◆ Task to complete
When you reach the line that contains "You are a computer-use agent. Image resolution: width=800" in the data below, start reproducing lines exactly, and stop after the line that contains "Zoom in on the chromatogram".

◆ Pixel coordinate grounding data
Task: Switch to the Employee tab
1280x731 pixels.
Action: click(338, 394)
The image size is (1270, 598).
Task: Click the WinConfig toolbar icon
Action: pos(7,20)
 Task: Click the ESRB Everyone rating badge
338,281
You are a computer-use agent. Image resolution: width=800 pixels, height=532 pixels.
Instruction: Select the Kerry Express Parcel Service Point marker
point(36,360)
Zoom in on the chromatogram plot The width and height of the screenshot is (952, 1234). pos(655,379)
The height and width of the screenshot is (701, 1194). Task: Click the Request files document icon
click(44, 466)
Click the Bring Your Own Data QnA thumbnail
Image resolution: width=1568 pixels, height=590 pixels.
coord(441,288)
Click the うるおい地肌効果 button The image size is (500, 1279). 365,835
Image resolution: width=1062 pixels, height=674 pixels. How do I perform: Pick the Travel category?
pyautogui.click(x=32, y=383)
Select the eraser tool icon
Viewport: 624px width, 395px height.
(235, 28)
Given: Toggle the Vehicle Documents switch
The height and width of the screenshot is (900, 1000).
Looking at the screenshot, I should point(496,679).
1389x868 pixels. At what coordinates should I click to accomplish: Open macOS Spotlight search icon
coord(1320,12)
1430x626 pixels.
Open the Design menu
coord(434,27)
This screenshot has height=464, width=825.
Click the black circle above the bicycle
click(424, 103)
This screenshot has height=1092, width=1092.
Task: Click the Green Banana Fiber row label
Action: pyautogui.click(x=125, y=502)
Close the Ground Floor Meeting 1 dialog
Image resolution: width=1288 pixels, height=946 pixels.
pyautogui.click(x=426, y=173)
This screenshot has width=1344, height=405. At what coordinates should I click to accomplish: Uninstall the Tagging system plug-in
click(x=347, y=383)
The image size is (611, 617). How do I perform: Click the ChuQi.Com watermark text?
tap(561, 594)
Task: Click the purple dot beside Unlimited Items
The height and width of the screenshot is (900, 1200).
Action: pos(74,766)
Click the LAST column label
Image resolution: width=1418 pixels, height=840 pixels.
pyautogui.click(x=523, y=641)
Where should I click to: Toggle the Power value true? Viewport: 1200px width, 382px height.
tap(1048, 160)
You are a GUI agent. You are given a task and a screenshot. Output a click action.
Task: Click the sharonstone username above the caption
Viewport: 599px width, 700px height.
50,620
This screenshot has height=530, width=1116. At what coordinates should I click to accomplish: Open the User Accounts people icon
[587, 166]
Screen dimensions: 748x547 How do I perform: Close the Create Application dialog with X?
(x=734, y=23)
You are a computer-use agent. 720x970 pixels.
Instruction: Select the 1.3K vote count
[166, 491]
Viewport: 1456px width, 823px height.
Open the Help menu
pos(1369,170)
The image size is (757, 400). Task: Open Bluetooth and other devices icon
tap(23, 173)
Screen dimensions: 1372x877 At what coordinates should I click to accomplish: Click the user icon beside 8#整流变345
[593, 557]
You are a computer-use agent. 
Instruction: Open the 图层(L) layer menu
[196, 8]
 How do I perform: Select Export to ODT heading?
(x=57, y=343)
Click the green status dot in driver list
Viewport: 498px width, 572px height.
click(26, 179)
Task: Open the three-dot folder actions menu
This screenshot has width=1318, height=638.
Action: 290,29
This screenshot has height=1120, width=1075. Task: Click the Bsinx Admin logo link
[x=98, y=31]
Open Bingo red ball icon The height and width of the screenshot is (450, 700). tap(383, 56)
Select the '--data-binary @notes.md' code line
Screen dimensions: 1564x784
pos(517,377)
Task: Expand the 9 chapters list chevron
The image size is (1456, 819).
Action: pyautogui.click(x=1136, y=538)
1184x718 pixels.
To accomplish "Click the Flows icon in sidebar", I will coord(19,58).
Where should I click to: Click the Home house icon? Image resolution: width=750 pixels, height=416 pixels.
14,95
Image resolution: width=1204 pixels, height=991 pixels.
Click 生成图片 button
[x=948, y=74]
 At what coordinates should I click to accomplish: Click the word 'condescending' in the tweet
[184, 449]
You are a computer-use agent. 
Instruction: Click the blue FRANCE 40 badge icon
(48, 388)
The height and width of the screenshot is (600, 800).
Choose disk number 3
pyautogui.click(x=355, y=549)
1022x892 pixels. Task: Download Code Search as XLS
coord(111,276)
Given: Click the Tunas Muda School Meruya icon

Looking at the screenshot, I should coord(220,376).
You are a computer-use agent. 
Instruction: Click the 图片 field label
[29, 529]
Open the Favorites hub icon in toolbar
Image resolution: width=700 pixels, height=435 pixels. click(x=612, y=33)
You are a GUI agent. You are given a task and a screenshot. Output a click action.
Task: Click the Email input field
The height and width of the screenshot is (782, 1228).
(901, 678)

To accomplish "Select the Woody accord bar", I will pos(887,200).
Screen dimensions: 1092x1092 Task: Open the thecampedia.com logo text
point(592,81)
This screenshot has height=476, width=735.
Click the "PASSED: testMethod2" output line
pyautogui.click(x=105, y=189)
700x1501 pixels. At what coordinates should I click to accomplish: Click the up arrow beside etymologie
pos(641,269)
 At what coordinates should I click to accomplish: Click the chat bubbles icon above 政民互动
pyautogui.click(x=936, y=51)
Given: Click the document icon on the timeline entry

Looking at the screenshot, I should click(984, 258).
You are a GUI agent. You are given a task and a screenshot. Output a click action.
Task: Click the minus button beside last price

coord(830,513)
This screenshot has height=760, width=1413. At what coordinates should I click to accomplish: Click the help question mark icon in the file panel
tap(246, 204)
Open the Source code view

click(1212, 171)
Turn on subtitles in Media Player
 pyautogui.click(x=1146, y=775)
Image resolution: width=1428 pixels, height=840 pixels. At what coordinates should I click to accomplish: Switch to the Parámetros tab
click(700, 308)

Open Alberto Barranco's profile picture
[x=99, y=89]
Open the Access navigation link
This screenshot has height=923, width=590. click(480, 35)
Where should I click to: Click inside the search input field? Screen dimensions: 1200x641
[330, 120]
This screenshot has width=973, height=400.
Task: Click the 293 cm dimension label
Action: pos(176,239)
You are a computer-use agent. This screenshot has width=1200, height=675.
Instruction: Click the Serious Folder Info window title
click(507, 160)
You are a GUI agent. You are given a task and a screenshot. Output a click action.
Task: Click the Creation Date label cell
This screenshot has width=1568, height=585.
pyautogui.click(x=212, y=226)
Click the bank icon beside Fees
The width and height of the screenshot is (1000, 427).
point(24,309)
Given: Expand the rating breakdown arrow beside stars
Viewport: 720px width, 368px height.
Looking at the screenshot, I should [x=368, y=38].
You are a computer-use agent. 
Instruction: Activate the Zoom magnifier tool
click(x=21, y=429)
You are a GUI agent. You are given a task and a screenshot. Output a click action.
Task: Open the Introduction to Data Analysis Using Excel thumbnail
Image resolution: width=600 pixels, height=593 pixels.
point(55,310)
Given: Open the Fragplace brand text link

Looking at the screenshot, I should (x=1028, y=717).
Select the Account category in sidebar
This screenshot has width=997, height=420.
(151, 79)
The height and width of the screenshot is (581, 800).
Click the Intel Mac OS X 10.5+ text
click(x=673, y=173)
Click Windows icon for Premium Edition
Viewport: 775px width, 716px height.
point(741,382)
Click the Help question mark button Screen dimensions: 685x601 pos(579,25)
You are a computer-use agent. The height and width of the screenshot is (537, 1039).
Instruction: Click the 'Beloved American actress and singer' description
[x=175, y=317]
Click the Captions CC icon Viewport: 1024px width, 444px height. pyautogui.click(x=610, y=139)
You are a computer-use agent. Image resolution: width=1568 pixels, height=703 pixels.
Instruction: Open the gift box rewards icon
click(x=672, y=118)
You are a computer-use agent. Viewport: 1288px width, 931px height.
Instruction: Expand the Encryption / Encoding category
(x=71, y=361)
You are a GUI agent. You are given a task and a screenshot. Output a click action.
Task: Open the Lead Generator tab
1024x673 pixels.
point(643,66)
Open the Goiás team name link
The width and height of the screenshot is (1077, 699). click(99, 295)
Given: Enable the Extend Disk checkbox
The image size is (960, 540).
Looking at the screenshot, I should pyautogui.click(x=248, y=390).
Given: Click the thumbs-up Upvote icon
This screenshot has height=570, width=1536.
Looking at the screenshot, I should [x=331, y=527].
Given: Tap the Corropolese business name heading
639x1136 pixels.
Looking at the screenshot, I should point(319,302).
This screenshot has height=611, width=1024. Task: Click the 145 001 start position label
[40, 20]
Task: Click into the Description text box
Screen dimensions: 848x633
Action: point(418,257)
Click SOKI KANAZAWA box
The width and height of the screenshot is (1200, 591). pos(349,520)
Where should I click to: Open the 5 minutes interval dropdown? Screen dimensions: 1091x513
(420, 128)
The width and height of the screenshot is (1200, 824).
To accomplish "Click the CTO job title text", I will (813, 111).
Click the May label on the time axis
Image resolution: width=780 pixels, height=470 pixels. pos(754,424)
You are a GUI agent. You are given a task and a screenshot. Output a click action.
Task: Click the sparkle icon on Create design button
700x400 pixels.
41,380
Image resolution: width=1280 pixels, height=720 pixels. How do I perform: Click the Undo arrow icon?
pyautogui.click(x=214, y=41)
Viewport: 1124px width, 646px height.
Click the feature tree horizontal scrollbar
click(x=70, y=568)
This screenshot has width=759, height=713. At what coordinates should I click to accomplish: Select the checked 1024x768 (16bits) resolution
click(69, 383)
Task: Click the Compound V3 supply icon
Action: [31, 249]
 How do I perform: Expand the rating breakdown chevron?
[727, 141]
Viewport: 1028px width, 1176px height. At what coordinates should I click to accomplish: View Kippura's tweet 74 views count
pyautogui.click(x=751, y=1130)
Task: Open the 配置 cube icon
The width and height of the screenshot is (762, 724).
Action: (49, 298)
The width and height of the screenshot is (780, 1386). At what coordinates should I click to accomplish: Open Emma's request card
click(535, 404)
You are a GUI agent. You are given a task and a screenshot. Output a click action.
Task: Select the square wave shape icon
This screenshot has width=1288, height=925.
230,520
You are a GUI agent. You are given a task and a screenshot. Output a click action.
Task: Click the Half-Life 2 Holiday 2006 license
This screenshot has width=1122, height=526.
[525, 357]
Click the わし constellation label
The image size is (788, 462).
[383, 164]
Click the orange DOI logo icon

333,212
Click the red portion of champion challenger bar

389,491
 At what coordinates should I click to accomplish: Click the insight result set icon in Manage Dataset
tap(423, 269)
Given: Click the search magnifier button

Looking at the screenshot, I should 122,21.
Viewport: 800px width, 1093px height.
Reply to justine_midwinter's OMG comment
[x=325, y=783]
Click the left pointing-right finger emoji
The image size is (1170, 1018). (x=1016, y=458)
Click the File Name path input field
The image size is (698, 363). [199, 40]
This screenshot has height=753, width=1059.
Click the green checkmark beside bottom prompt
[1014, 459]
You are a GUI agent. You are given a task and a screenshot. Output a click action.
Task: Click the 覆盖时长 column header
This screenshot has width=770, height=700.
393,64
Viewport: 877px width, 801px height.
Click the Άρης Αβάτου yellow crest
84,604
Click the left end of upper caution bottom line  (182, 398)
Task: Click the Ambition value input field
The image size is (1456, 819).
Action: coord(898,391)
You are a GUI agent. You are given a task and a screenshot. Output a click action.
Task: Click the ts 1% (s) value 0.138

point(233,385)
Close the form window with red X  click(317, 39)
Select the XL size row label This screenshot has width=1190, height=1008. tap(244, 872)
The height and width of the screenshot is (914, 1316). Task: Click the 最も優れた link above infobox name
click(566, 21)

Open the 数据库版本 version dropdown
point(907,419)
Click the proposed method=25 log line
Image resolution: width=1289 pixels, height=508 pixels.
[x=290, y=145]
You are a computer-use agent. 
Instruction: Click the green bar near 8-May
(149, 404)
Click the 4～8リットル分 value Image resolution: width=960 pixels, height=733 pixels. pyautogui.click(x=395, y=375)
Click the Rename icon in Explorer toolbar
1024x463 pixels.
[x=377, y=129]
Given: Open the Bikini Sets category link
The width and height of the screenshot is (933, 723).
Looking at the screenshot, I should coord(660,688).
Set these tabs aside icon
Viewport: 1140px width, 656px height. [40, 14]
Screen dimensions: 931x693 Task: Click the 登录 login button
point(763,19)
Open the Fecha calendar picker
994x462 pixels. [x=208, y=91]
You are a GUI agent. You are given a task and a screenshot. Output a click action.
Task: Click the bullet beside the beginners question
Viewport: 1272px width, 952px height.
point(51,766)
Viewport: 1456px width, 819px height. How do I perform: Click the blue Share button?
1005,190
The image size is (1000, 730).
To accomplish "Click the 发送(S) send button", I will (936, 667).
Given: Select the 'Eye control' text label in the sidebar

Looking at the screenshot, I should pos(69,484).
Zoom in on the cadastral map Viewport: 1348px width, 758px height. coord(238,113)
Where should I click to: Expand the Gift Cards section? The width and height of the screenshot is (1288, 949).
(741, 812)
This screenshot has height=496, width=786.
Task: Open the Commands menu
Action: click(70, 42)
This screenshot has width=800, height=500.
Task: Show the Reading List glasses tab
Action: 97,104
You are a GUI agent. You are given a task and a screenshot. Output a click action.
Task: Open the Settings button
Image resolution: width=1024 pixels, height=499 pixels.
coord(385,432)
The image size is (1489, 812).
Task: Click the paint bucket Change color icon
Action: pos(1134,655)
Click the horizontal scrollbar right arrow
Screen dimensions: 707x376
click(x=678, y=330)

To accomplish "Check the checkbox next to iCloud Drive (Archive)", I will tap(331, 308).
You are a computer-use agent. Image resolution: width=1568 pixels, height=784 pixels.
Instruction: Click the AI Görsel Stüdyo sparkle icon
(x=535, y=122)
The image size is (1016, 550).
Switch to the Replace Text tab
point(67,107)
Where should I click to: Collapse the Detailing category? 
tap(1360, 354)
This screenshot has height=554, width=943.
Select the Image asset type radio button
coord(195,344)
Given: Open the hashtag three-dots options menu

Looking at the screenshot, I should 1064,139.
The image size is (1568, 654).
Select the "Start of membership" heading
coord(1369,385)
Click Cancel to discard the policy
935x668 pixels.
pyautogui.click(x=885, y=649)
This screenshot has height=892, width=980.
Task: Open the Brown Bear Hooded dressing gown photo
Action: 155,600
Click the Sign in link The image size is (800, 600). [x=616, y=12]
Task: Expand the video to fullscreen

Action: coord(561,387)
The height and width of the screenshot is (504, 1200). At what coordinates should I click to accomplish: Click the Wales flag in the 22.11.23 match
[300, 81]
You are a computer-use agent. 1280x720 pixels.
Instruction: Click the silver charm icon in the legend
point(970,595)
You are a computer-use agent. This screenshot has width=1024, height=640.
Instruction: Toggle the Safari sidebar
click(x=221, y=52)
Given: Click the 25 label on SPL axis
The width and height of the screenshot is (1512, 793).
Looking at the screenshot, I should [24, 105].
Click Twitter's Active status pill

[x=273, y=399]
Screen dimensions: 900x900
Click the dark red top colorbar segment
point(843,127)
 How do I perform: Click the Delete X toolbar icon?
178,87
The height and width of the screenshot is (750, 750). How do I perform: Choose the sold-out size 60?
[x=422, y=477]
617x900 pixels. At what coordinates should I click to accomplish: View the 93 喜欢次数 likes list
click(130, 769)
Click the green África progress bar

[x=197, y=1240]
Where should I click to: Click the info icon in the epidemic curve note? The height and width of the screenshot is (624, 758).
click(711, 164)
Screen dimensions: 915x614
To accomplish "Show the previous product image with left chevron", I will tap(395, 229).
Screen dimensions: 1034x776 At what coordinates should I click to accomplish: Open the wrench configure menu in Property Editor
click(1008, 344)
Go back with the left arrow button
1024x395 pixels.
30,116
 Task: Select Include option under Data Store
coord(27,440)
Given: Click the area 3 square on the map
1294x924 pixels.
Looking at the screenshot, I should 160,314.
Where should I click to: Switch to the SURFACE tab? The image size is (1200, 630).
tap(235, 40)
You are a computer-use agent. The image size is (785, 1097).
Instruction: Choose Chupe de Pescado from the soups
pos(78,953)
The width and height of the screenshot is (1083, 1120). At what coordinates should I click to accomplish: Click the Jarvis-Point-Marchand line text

◆ Your response
You are a computer-use agent. Image resolution: width=800 pixels, height=532 pixels.
Instruction: Select the Kerry Express Parcel Service Point marker
point(36,360)
Zoom in on the chromatogram plot The width and height of the screenshot is (952, 1234). pos(655,379)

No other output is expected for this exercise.